Like many of us here, I’m the product of a fairly active achievement drive; show me a brass ring, I blindly (and, sometimes, unhappily) reach. And thanks to an equally achievement-oriented culture, it’s always been pretty obvious what the next Impressive Thing to do would be, Ivy League to Fellowship to Harvard.
As a result, though, I’ve never had to take too much responsibility for my own happiness. Even at my bleakest professional or personal moments, I could wrap around me the fact that, however loathsome the day-to-day, I was building something all the time, character or resume or skill set or network. I could always trundle on because the next achievement was usually in my sights, and any present horror was just the requisite (and temporary) prelude.
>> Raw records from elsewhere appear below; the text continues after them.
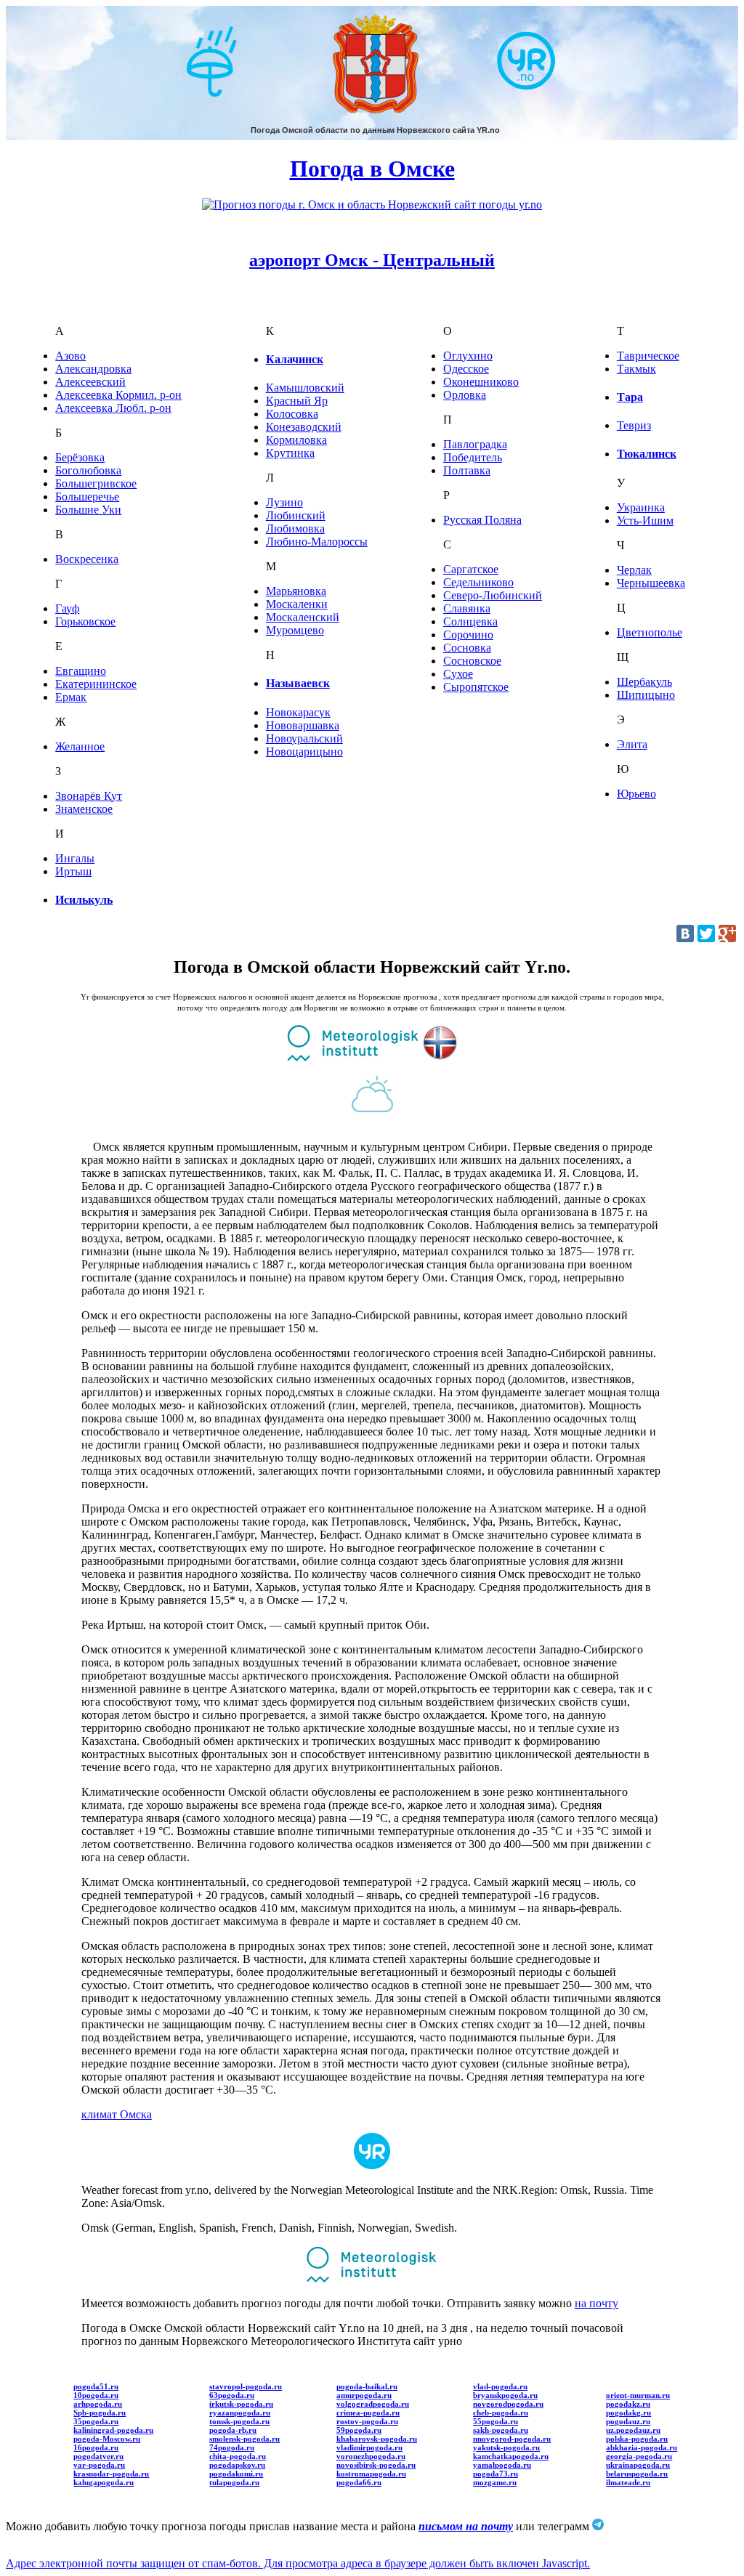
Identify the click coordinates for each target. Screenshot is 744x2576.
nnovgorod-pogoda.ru (512, 2438)
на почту (596, 2303)
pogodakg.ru (628, 2412)
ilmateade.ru (628, 2482)
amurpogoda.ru (364, 2395)
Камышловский (305, 387)
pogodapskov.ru (237, 2464)
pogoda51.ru (95, 2386)
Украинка (641, 507)
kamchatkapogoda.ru (511, 2456)
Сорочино (468, 634)
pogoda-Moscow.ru (106, 2438)
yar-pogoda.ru (99, 2464)
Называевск (298, 683)
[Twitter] (706, 933)
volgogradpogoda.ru (372, 2403)
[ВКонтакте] (685, 933)
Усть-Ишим (645, 520)
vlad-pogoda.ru (500, 2386)
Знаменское (84, 809)
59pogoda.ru (358, 2430)
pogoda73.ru (495, 2473)
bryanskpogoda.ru (505, 2395)
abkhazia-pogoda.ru (641, 2447)
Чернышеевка (651, 583)
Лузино (284, 502)
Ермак (70, 697)
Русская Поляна (482, 520)
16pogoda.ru (95, 2447)
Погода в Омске (372, 168)
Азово (70, 355)
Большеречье (87, 496)
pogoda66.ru (358, 2482)
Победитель (472, 457)
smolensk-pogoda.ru (244, 2438)
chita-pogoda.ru (237, 2456)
With the HBS box now nearly ticked (presumably, I should add! Dee, you know my email if anything to discuss?) however, the only next achievement is Happy Life, a goal so vast and vague and ever-shifting it begins to resemble a mushroom cloud, with equal power to stun.
It’s the most important thing, and the most impossible to get one’s arms around, and I think about it at night and in the morning and all day sometimes.
We’ve all faced the prospect of failure before: a nod, or not, from Dee or Derrick, yes or no from Goldman or McKinsey. But with the world spread before us, with choices as wide and endless as the HBS goal was narrow and specific, the prospect of failure before us today is failure of a different magnitude: of imagination, character, courage. Of boldness, and of nerve.
I came to school thinking these two years would afford me a chance to reflect on what I was really meant to do with my life, and I’ve had that here. I know now there’s a single path that, left unexplored, will stick always in my rearview mirror, no matter how far down other roads I go.
But that knowledge hasn’t come easily, or alone. Epiphanies, it turns out, travel in packs, and so with this new sense of purpose has come a host of other revelations; the cut in prestige it could mean, at least at first. The significant change in lifestyle. How I fear to slip from the ranks of Serious People. But I might get what you can’t put on a resume: happy life.
What it comes down to is this: five years from now, I’ll have no one to blame but myself for regrets. And if nothing else, HBS has taught me that thinking for oneself is a lot like exercise: easiest when done often. After so many years of meeting the world’s metrics as much as my own, it’s taken some warming-up for the muscle memory to kick in. But it’s coming back.